Und nach 1945 hat die deutsche Arbeiterklasse erneut für eine neue Ordnung gekämpft. Der Faschismus hat die Raubtiernatur des Kapitalismus offenbart. In wenigen Tagen, zum Teil noch vor Kriegsende, organisierten sich in mindestens 500 Orten in Deutschland Arbeiter:innen unabhängig voneinander – in Antifaschistischen Ausschüssen oder sogar größeren Organisationen mit Tausenden von Mitgliedern, auch in provisorischen Betriebsräten, Gewerkschafts- und Parteigründungszirkeln. Die Antifa-Ausschüsse und die provisorischen Betriebsräte wirkten in allen vier Besatzungszonen, indem sie die solidarische Wiederingangsetzung der materiellen Lebens- und Produktionsbedingungen in die Hand nahmen und erste Maßnahmen gegen „die Nazis“ durchführten. Die „Antifas“, wie die Amerikaner sie nannten, wurden in aller Regel spätestens im Sommer 1945 von den Militärregierungen oder den Auftragsverwaltungen aufgelöst: als potentiell sozialrevolutionär und krypto-kommunistisch in den Westzonen, als „sektiererisch“ und dysfunktional in der Ostzone, als zu eigenständig, kaum lenkbar und illegitim-basisdemokratisch zonenübergreifend.
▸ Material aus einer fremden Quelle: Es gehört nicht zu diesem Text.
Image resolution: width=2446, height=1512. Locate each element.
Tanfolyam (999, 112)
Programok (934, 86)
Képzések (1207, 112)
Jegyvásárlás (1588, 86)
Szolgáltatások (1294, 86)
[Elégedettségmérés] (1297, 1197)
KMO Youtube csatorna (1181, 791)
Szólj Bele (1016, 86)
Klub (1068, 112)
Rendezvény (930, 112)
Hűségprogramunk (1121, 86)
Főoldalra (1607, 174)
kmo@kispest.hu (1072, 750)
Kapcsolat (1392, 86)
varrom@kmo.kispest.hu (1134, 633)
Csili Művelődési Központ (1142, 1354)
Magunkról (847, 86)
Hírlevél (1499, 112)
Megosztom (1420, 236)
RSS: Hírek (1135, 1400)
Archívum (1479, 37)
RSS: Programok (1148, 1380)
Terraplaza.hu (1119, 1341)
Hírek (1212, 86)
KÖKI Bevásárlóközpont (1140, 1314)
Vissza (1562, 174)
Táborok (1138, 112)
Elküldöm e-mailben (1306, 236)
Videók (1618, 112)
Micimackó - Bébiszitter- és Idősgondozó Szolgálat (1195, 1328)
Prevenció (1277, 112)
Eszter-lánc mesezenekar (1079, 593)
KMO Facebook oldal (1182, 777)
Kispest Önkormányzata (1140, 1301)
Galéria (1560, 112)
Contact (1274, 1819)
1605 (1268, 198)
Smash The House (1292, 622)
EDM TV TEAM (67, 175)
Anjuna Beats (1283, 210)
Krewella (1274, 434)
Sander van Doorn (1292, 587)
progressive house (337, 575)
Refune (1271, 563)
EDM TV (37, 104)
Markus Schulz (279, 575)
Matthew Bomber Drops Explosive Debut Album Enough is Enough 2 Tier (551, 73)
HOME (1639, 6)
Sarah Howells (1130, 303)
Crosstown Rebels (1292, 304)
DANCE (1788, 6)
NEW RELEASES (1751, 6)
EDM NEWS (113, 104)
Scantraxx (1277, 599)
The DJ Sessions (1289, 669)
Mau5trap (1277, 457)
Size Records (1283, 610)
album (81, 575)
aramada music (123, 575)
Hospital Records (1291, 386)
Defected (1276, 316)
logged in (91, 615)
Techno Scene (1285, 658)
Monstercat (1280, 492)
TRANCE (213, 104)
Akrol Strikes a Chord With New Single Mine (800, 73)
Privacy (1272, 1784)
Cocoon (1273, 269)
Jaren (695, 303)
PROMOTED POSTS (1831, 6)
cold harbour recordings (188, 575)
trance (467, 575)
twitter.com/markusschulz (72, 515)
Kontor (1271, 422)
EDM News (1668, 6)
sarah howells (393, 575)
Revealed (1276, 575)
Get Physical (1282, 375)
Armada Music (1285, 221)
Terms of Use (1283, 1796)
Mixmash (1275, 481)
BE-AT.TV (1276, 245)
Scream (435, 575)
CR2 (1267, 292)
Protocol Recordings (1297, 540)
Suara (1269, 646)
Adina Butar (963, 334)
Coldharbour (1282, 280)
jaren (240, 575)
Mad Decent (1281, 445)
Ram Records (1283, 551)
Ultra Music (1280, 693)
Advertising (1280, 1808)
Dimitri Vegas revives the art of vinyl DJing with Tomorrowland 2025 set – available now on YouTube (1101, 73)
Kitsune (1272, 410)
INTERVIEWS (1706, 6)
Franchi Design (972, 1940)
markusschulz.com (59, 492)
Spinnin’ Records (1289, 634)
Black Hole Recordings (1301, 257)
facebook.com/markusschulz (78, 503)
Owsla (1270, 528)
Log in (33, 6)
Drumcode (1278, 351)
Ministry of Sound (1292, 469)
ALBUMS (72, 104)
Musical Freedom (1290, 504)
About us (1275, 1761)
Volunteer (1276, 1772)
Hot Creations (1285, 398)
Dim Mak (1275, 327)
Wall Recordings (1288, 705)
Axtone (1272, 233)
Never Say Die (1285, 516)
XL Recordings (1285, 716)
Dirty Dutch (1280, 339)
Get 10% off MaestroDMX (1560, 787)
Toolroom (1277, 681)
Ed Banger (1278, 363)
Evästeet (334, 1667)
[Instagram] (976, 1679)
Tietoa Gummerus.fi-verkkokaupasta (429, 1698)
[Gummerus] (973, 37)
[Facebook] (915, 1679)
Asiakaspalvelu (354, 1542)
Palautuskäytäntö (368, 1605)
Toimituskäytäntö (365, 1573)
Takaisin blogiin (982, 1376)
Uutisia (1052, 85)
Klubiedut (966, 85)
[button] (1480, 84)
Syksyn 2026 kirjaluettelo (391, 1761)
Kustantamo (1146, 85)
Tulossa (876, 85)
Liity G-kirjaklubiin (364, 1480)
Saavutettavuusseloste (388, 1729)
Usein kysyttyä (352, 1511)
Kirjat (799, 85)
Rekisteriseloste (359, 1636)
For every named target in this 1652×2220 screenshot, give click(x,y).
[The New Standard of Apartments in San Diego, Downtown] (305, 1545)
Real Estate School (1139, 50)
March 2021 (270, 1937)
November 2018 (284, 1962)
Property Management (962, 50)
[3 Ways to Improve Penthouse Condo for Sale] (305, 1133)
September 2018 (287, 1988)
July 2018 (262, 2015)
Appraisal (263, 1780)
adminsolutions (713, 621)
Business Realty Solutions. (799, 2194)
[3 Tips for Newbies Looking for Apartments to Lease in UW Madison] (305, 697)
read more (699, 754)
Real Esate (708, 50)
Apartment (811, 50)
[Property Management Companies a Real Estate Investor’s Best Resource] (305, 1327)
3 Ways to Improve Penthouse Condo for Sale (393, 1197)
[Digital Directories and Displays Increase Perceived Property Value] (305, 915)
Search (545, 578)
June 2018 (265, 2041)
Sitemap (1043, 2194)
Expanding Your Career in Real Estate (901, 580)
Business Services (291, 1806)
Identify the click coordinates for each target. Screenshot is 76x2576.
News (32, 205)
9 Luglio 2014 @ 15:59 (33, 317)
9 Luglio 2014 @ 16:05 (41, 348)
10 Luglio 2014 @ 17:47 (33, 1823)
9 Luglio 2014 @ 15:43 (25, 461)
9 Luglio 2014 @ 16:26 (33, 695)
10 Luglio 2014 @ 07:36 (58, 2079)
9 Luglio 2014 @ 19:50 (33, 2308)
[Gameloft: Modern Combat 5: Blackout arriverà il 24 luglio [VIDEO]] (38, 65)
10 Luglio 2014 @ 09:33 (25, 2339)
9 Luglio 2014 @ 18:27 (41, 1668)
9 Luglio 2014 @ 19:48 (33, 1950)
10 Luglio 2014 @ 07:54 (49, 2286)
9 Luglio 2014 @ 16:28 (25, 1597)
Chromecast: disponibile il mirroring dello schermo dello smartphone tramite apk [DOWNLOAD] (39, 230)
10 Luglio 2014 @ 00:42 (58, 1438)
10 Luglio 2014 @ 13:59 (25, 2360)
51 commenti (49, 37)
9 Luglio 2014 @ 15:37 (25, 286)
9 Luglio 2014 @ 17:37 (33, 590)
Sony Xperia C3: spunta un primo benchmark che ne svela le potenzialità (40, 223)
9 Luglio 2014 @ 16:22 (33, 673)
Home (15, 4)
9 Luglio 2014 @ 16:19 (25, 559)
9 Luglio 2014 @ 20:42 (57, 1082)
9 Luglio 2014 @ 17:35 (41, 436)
Da hat sich der Wille der Arbeiterbewegung Bahn gebrochen – ist öffentlich geworden. Die Antwort auf das faschistische Regime des Raubtierkapitalismus konnte nur ein sozialistisches Deutschland sein. Die Bundesrepublik wurde als soziale und demokratische Republik konstituiert. Wichtige politische und soziale Errungenschaften wurden selbst in das Grundgesetz eingeschrieben. (s. z.B. die Enteignungsparagrafen 14 und 15 GG oder das Asylrecht). Auf Antrag der SPD wurde das Recht auf Kriegsdienstverweigerung im Grundgesetz verankert. Diese Errungenschaften sind ständig Angriffen durch die Regierungen, die den Gesetzen des Kapitalismus gehorchen, ausgesetzt.
Die Regierungen handeln für den Krieg, aber noch ist Deutschland nicht direkt in Kriegshandlungen verwickelt. Also können wir – müssen wir heute handeln, um die Barbarei zu verhindern. Dazu gehören auch die Mobilisierungen in Massendemos; gegen die Zwangskriegsdienstverpflichtung; gegen den Einzug der Bundeswehr in den Schulen; in den Unis gegen die Aufhebung (bzw. für die Einführung) der Zivilklauseln; gegen die Kriegsertüchtigung der Krankenhäuser und Betriebe – d.h. ganz allgemein gegen jeden Akt der Militarisierung der Gesellschaft. Wir stehen heute vor einer großen Herausforderung. Die Arbeiterbewegung wird ihren Weg im Kampf gegen den Krieg finden.